Condition or disease Intervention/treatment Phase
HIV/AIDS Behavioral: Clinician training intervention Not Applicable

Detailed Description:

Despite global gains in female-controlled HIV prevention strategies, the incidence of HIV in adolescent girls and young women (AGYW) continues to rise. Pre-exposure prophylaxis (PrEP) has been shown to reduce the risk of HIV acquisition in trial settings, however real-world effectiveness at scale is limited by poor adherence.

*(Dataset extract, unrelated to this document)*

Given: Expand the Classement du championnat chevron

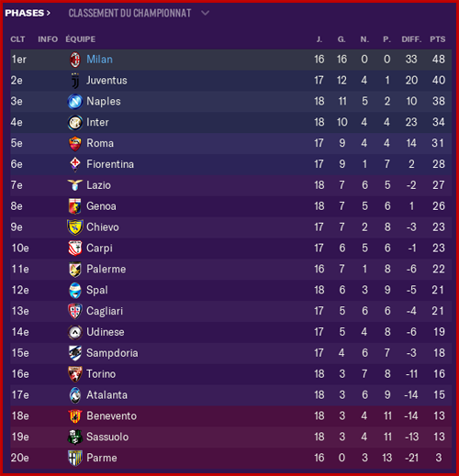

An important barrier to uptake and adherence to HIV prevention services among AGYW is the experience of judgmental, and non-empathetic interactions with health care workers (HCWs). New strategies are needed to improve provider counseling and communication skills to support PrEP adherence among AGYW. Standardized patient actors (SPs) have been used in a variety of settings to improve clinical assessment and care skills, as well as patient outcomes.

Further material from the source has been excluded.